Pixel coordinate grounding data.
↓

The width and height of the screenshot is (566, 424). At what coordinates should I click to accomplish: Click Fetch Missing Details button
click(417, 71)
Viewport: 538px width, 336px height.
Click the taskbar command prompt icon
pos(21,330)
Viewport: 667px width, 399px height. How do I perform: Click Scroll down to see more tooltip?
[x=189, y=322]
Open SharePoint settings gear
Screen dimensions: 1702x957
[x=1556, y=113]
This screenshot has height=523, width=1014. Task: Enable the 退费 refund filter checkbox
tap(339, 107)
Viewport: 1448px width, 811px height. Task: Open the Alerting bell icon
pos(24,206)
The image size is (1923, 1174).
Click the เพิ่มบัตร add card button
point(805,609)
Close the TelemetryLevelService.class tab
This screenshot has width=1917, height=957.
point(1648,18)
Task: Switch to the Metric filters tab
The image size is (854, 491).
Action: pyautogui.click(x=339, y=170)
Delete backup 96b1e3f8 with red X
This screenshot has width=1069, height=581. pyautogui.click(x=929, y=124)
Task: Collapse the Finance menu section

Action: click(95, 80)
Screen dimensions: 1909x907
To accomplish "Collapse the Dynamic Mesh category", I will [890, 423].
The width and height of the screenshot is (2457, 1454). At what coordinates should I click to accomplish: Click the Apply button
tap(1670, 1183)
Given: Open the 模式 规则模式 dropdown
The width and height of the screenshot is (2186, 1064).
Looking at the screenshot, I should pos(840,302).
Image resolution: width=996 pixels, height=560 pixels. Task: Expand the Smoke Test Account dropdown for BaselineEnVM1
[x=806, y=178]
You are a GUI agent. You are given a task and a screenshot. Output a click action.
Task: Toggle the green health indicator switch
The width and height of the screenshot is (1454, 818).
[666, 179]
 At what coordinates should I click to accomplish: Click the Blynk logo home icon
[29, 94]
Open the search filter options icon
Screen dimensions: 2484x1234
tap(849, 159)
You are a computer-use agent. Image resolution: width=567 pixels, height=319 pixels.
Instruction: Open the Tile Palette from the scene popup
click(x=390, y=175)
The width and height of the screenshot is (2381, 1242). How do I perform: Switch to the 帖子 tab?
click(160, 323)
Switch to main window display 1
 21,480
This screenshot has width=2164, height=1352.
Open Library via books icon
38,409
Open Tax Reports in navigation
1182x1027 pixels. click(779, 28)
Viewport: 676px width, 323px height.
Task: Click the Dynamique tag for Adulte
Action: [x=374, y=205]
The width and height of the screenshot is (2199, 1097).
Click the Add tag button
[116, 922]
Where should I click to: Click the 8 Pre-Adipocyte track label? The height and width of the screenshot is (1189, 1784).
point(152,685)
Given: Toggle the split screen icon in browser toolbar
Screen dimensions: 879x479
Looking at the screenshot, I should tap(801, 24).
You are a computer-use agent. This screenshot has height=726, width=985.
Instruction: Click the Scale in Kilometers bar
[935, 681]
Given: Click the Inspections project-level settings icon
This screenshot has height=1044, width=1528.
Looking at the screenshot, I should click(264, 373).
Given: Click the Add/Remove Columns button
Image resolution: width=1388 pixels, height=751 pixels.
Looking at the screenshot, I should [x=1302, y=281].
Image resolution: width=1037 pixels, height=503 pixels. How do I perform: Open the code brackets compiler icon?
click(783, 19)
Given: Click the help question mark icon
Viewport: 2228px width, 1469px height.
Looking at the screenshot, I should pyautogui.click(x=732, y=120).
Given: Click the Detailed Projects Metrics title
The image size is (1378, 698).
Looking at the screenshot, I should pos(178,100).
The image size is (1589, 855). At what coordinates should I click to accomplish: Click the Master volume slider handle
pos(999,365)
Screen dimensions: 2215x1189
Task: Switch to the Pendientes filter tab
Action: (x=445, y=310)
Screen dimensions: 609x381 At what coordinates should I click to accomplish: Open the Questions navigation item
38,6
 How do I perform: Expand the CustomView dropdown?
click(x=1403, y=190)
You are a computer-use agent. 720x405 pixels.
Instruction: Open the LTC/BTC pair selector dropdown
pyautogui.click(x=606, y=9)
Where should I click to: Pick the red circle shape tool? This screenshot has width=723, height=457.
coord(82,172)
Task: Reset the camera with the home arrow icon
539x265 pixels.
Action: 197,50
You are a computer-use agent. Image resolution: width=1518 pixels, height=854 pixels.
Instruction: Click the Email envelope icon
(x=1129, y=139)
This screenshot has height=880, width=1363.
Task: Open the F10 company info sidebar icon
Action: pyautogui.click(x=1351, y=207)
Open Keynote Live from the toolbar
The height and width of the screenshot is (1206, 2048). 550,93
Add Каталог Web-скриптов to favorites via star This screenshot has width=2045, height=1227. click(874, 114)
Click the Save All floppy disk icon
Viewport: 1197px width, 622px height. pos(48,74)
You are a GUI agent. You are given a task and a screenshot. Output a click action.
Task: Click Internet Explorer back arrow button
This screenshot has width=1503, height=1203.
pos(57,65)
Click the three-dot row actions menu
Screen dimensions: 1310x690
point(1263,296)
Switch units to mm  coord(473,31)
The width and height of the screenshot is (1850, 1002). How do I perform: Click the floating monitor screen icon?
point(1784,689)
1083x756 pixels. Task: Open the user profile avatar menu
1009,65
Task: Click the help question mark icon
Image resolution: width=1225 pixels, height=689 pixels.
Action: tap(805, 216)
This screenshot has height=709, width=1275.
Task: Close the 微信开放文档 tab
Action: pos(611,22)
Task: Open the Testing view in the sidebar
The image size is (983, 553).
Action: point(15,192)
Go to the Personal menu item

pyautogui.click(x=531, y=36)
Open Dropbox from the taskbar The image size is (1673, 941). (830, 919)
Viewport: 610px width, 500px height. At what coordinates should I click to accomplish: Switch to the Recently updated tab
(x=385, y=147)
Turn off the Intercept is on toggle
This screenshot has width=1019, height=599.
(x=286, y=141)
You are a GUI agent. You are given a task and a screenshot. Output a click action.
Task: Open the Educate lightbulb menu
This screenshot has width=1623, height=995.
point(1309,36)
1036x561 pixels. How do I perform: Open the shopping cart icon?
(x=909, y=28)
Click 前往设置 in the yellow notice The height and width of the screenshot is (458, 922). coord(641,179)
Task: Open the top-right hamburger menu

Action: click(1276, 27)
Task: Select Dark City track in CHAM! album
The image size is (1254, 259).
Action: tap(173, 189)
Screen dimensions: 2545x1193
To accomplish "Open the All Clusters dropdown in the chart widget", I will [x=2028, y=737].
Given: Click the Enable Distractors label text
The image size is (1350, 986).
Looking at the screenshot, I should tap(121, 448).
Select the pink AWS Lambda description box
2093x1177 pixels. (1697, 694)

↑

ACTION ITEM.
Repeat the data exactly. Leave nothing out.

YOUR SOLUTION.
The width and height of the screenshot is (566, 424). At what coordinates should I click to accomplish: Click Fetch Missing Details button
click(417, 71)
Viewport: 538px width, 336px height.
Click the taskbar command prompt icon
pos(21,330)
Viewport: 667px width, 399px height. How do I perform: Click Scroll down to see more tooltip?
[x=189, y=322]
Open SharePoint settings gear
Screen dimensions: 1702x957
[x=1556, y=113]
This screenshot has height=523, width=1014. Task: Enable the 退费 refund filter checkbox
tap(339, 107)
Viewport: 1448px width, 811px height. Task: Open the Alerting bell icon
pos(24,206)
The image size is (1923, 1174).
Click the เพิ่มบัตร add card button
point(805,609)
Close the TelemetryLevelService.class tab
This screenshot has width=1917, height=957.
point(1648,18)
Task: Switch to the Metric filters tab
The image size is (854, 491).
Action: pyautogui.click(x=339, y=170)
Delete backup 96b1e3f8 with red X
This screenshot has width=1069, height=581. pyautogui.click(x=929, y=124)
Task: Collapse the Finance menu section

Action: click(95, 80)
Screen dimensions: 1909x907
To accomplish "Collapse the Dynamic Mesh category", I will [890, 423].
The width and height of the screenshot is (2457, 1454). At what coordinates should I click to accomplish: Click the Apply button
tap(1670, 1183)
Given: Open the 模式 规则模式 dropdown
The width and height of the screenshot is (2186, 1064).
Looking at the screenshot, I should pos(840,302).
Image resolution: width=996 pixels, height=560 pixels. Task: Expand the Smoke Test Account dropdown for BaselineEnVM1
[x=806, y=178]
You are a GUI agent. You are given a task and a screenshot. Output a click action.
Task: Toggle the green health indicator switch
The width and height of the screenshot is (1454, 818).
[666, 179]
 At what coordinates should I click to accomplish: Click the Blynk logo home icon
[29, 94]
Open the search filter options icon
Screen dimensions: 2484x1234
tap(849, 159)
You are a computer-use agent. Image resolution: width=567 pixels, height=319 pixels.
Instruction: Open the Tile Palette from the scene popup
click(x=390, y=175)
The width and height of the screenshot is (2381, 1242). How do I perform: Switch to the 帖子 tab?
click(160, 323)
Switch to main window display 1
 21,480
This screenshot has width=2164, height=1352.
Open Library via books icon
38,409
Open Tax Reports in navigation
1182x1027 pixels. click(779, 28)
Viewport: 676px width, 323px height.
Task: Click the Dynamique tag for Adulte
Action: [x=374, y=205]
The width and height of the screenshot is (2199, 1097).
Click the Add tag button
[116, 922]
Where should I click to: Click the 8 Pre-Adipocyte track label? The height and width of the screenshot is (1189, 1784).
point(152,685)
Given: Toggle the split screen icon in browser toolbar
Screen dimensions: 879x479
Looking at the screenshot, I should tap(801, 24).
You are a computer-use agent. This screenshot has height=726, width=985.
Instruction: Click the Scale in Kilometers bar
[935, 681]
Given: Click the Inspections project-level settings icon
This screenshot has height=1044, width=1528.
Looking at the screenshot, I should click(264, 373).
Given: Click the Add/Remove Columns button
Image resolution: width=1388 pixels, height=751 pixels.
Looking at the screenshot, I should [x=1302, y=281].
Image resolution: width=1037 pixels, height=503 pixels. How do I perform: Open the code brackets compiler icon?
click(783, 19)
Given: Click the help question mark icon
Viewport: 2228px width, 1469px height.
Looking at the screenshot, I should pyautogui.click(x=732, y=120).
Given: Click the Detailed Projects Metrics title
The image size is (1378, 698).
Looking at the screenshot, I should pos(178,100).
The image size is (1589, 855). At what coordinates should I click to accomplish: Click the Master volume slider handle
pos(999,365)
Screen dimensions: 2215x1189
Task: Switch to the Pendientes filter tab
Action: (x=445, y=310)
Screen dimensions: 609x381 At what coordinates should I click to accomplish: Open the Questions navigation item
38,6
 How do I perform: Expand the CustomView dropdown?
click(x=1403, y=190)
You are a computer-use agent. 720x405 pixels.
Instruction: Open the LTC/BTC pair selector dropdown
pyautogui.click(x=606, y=9)
Where should I click to: Pick the red circle shape tool? This screenshot has width=723, height=457.
coord(82,172)
Task: Reset the camera with the home arrow icon
539x265 pixels.
Action: 197,50
You are a computer-use agent. Image resolution: width=1518 pixels, height=854 pixels.
Instruction: Click the Email envelope icon
(x=1129, y=139)
This screenshot has height=880, width=1363.
Task: Open the F10 company info sidebar icon
Action: pyautogui.click(x=1351, y=207)
Open Keynote Live from the toolbar
The height and width of the screenshot is (1206, 2048). 550,93
Add Каталог Web-скриптов to favorites via star This screenshot has width=2045, height=1227. click(874, 114)
Click the Save All floppy disk icon
Viewport: 1197px width, 622px height. pos(48,74)
You are a GUI agent. You are given a task and a screenshot. Output a click action.
Task: Click Internet Explorer back arrow button
This screenshot has width=1503, height=1203.
pos(57,65)
Click the three-dot row actions menu
Screen dimensions: 1310x690
point(1263,296)
Switch units to mm  coord(473,31)
The width and height of the screenshot is (1850, 1002). How do I perform: Click the floating monitor screen icon?
point(1784,689)
1083x756 pixels. Task: Open the user profile avatar menu
1009,65
Task: Click the help question mark icon
Image resolution: width=1225 pixels, height=689 pixels.
Action: tap(805, 216)
This screenshot has height=709, width=1275.
Task: Close the 微信开放文档 tab
Action: pos(611,22)
Task: Open the Testing view in the sidebar
The image size is (983, 553).
Action: point(15,192)
Go to the Personal menu item

pyautogui.click(x=531, y=36)
Open Dropbox from the taskbar The image size is (1673, 941). (830, 919)
Viewport: 610px width, 500px height. At what coordinates should I click to accomplish: Switch to the Recently updated tab
(x=385, y=147)
Turn off the Intercept is on toggle
This screenshot has width=1019, height=599.
(x=286, y=141)
You are a GUI agent. You are given a task and a screenshot. Output a click action.
Task: Open the Educate lightbulb menu
This screenshot has width=1623, height=995.
point(1309,36)
1036x561 pixels. How do I perform: Open the shopping cart icon?
(x=909, y=28)
Click 前往设置 in the yellow notice The height and width of the screenshot is (458, 922). coord(641,179)
Task: Open the top-right hamburger menu

Action: click(1276, 27)
Task: Select Dark City track in CHAM! album
The image size is (1254, 259).
Action: tap(173, 189)
Screen dimensions: 2545x1193
To accomplish "Open the All Clusters dropdown in the chart widget", I will [x=2028, y=737].
Given: Click the Enable Distractors label text
The image size is (1350, 986).
Looking at the screenshot, I should tap(121, 448).
Select the pink AWS Lambda description box
2093x1177 pixels. (1697, 694)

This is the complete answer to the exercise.